While Tippet is best known for his work in stop-motion animation and visual effects, his knack for sound editing gets plenty of attention in Mad God, too.
In lieu of traditional dialogue, Mad God relies on looping, distorted audio recordings, and other recycled sounds along with a hefty dose of squishing, squashing, and altogether cringe-inducing audio effects that add a layer of gory realism to the events unfolding on the screen. Tippett leans into the film’s macabre moments with an unbridled enthusiasm — like a child splashing around in the mud, except instead of mud, Tippett’s medium of choice is clay figures and a never-ending supply of fake blood and viscera. The squelching sound of a character mucking about inside another character’s abdominal cavity is juxtaposed against distorted old radio broadcasts or the modulated jabbering of a baby, creating the sort of sensory experience that sweeps you along on Mad God‘s rapidly escalating mindfuck.

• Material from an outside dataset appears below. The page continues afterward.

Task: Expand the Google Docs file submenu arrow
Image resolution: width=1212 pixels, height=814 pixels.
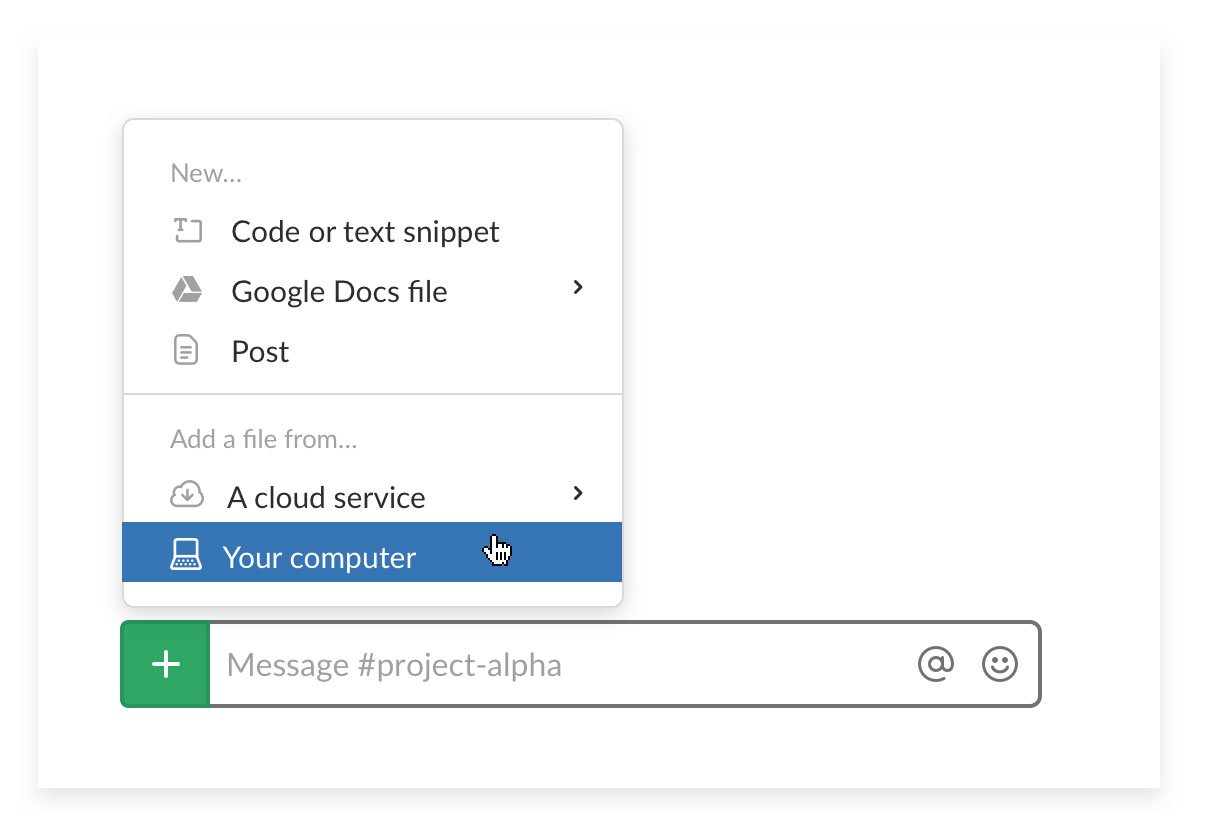Action: click(x=577, y=288)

While the underlying narrative in the film rarely feels well-defined, it’s enough to link the events unfolding on the screen together for much of the film’s first two acts or so. Any responsibility to preserving that narrative gets dropped late in Mad God, though, which meanders a bit through its final 20-30 minutes. What happens on the screen during that segment is still an amazing spectacle of artistic ability, but occasionally feels a little too disconnected from the early portions of the film — and it likely was, given the film’s long production saga.
Still, Mad God is the sort of film that needs to be seen and experienced (preferably, on a big, beautiful screen) to be truly appreciated for the achievement that it is. Tippett’s film feels like a project three decades in the making, and every moment is brimming with the sort of dedication — and obsession with seeing it through — required to bring a project of this scope and vision to the screen.
Sure, it’s taken a long time to get here, but Mad God makes it abundantly clear that it was time well spent.
Phil Tippett’s Mad God will receive a limited theatrical run beginning June 10 before premiering June 16 on Shudder streaming service.